Build from the bottom up by using your memory


e.g. \(a_n = a_{n-1} + a_{n-2}, a_1 = 1, a_2 = 1 \) (\(a_i\) are Fibonacci numbers)


\( a_n = n\cdot a_{n-1}, a_1 = 1\), what is \( a_n \)?


Written recursively: \( f(n) = n \cdot f(n-1) \).

In class challenge


Show that the solution of \(T(n) = T(n-1) + n \) is \( \mathcal{O}(n^2)\).

Analysis with a time function


Let \( T(n) \) denote the worst-case time to solve a problem of size \( n\).


Then in mergesort we have \( T(n) = 2 \cdot T(\frac{n}{2}) + \mathcal{O}(n) \).


So to find a formula for \( T(n) \) imagine the base case \(T(1) = 1 \)


Now \(T(2) = 2 + 1\),\(T(2^2) \approx 2(2 + 1) + 2^2 \),

\(T(2^3) \approx 2(2(2+1) + 2^2) + 2^3 \approx 3\cdot 2^3\)


and \( T(2^h) \approx h\cdot 2^h \)

The Master Theorem!


Magically solves divide-and-conquer recurrences for you.


Suppose \(T(n) = a T(n/b) + f(n) \) then:


Too many leaves: if \(f(n) = \mathcal{O}(n^{\log_b{a} - \epsilon})\) then \(T(n) = \Theta(n^{\log_b{a}})\).


Combo matches leaves: if \( f(n) = \Theta(n^{\log_b{a}})\) then \(T(n) = \Theta(n^{\log_b{a}} \log{n})\).


Expensive Combo: if \(f(n) = \Omega(n^{\log_b{a} + \epsilon})\) then \(T(n) = \Theta(f(n))\).

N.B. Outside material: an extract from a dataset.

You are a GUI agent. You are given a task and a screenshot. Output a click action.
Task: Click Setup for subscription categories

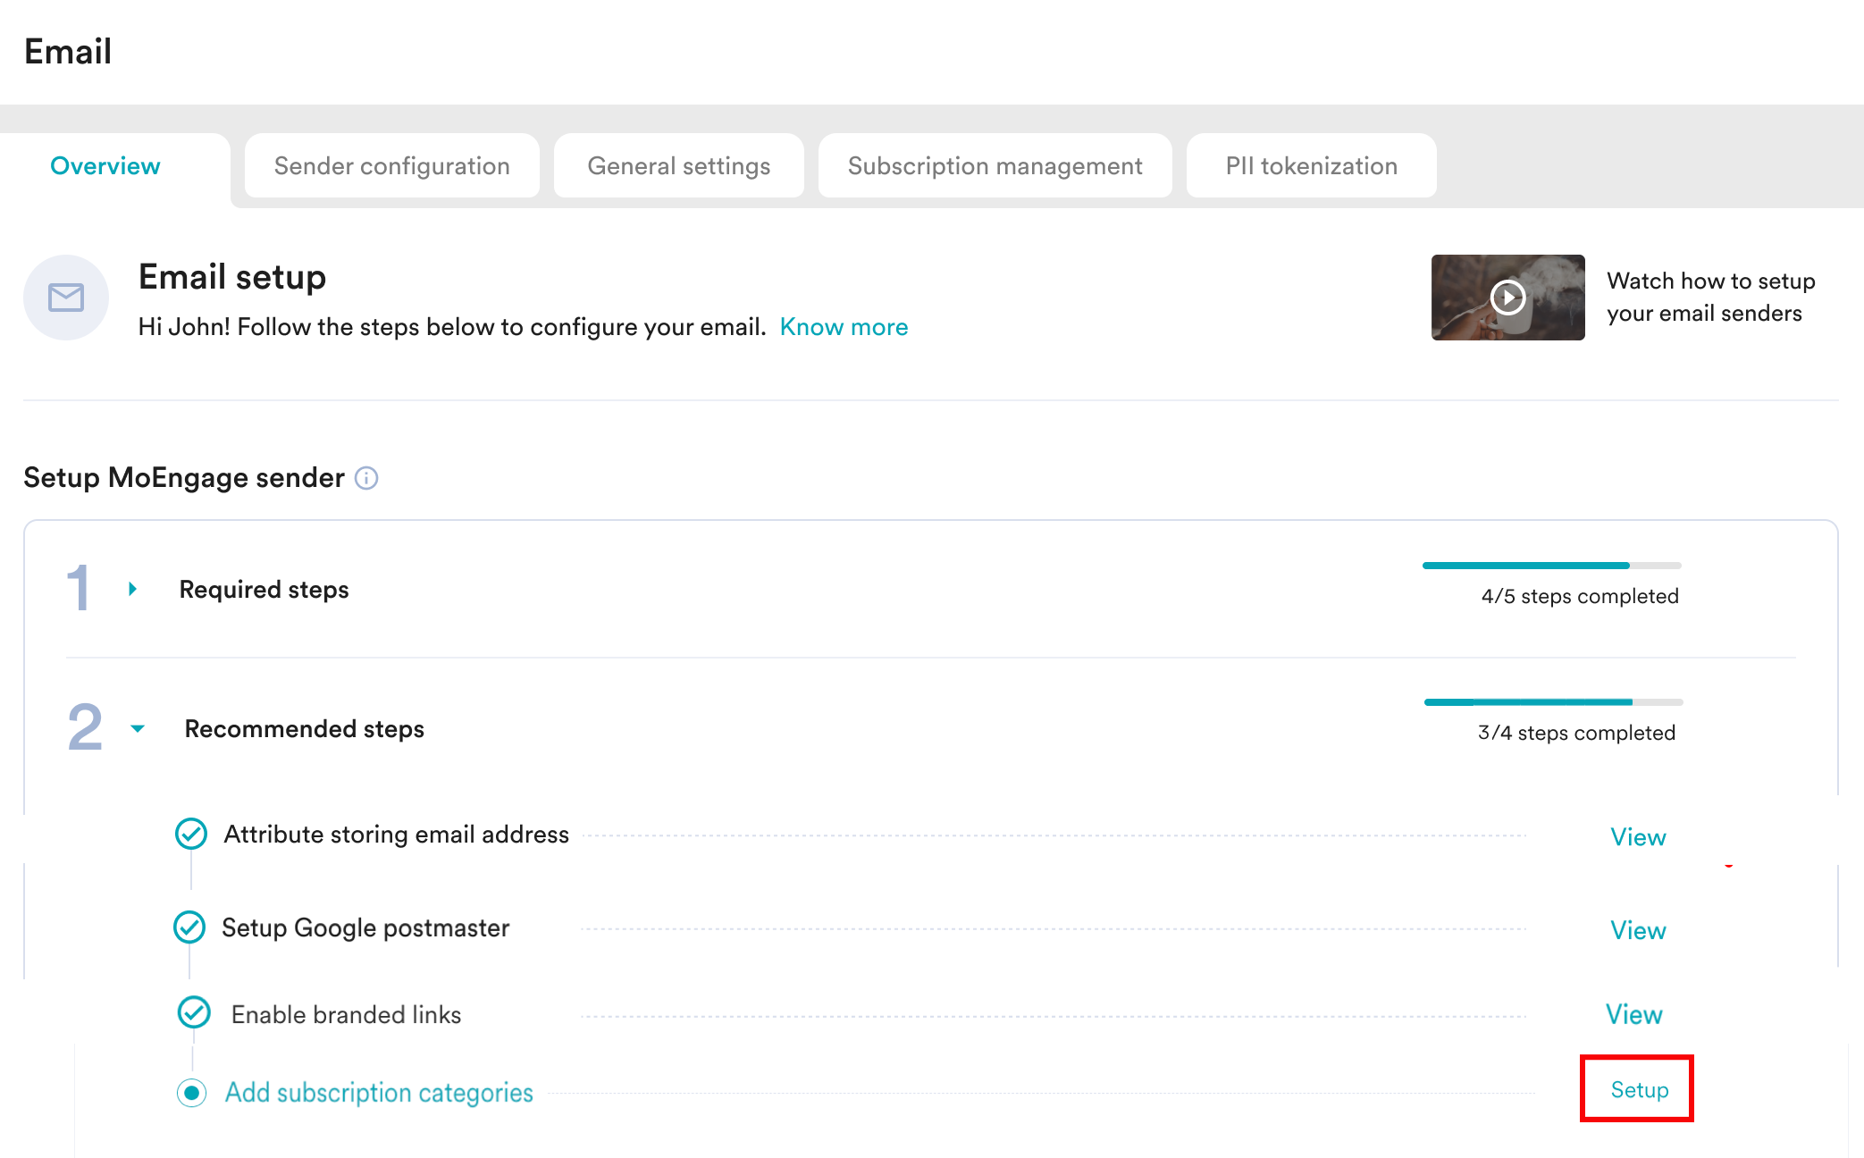coord(1639,1089)
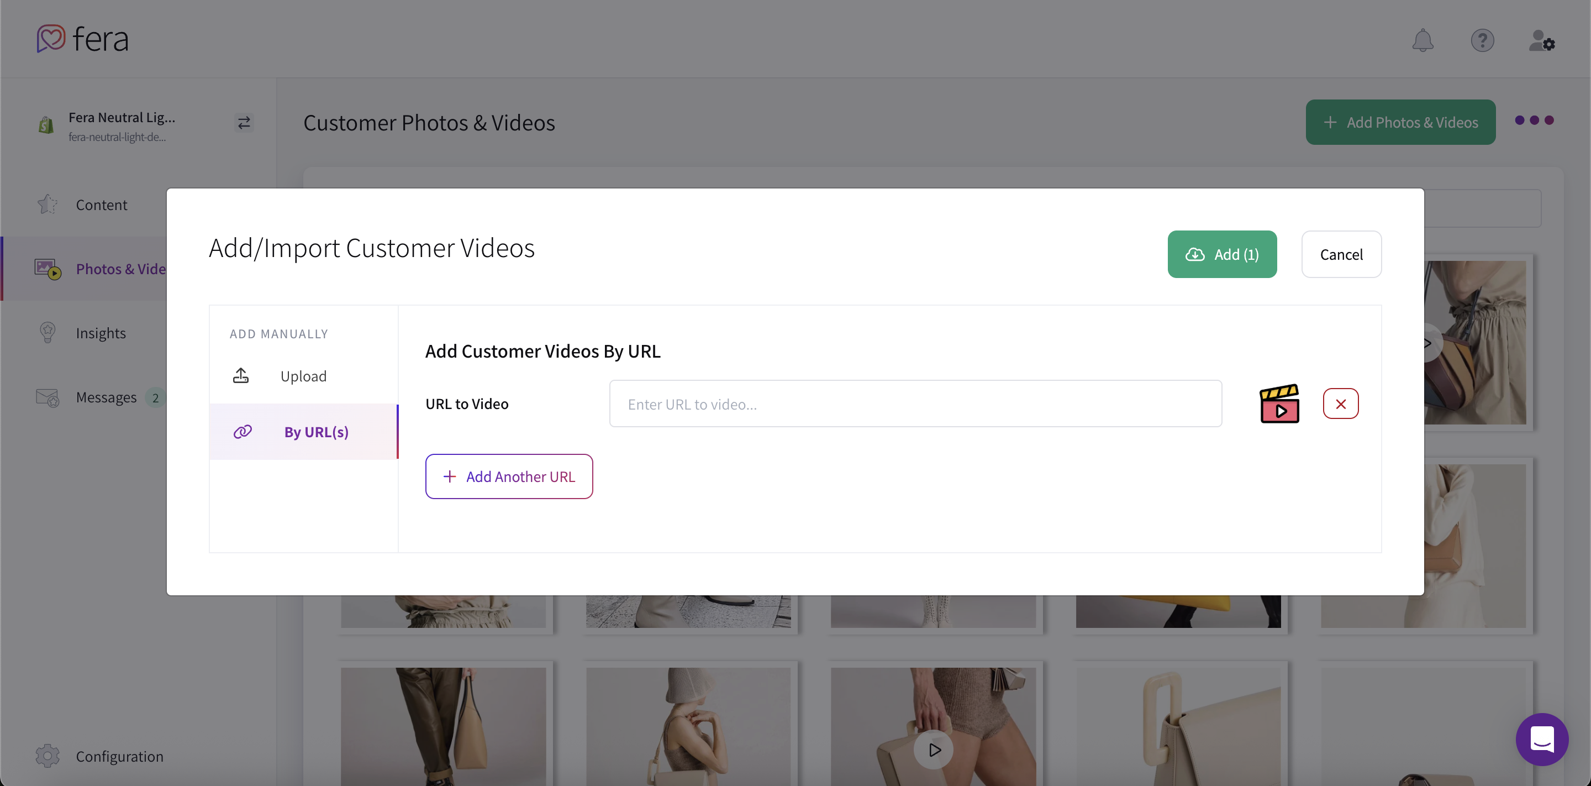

(please note that in the expensive case we must have: \(a f(n/b) \leq c f(n) \) for some \( c\) < \(1\))

Example


Binary Search only uses half of the tree at each step.


So \(f(n) = \mathcal{O}(1)\) and \(T(n) = 1 \cdot T(n/2) + f(n)\).


Thus the combination cost matches the number of leaves to examine \( ( 1 = 1) \)


Conclusion is \(T(n) = \Theta(n^{\log_b{a}} \log{n}) = \Theta(\log{n})\)

Challenge 1


Use the Master Theorem to give tight bounds to the following:


1) \(T(n) = 2T(n/4) + 1\)


2) \(T(n) = 2T(n/4) + \sqrt{n}\)


3) \(T(n) = 2T(n/4) + n\)


4) \(T(n) = 2T(n/4) + n^2\)

Challenge 2


Devise an algorithm for computing the \( k \) smallest elements from a set of \( n \) integers in \( \mathcal{O}(n + k \log{n} ) \) time.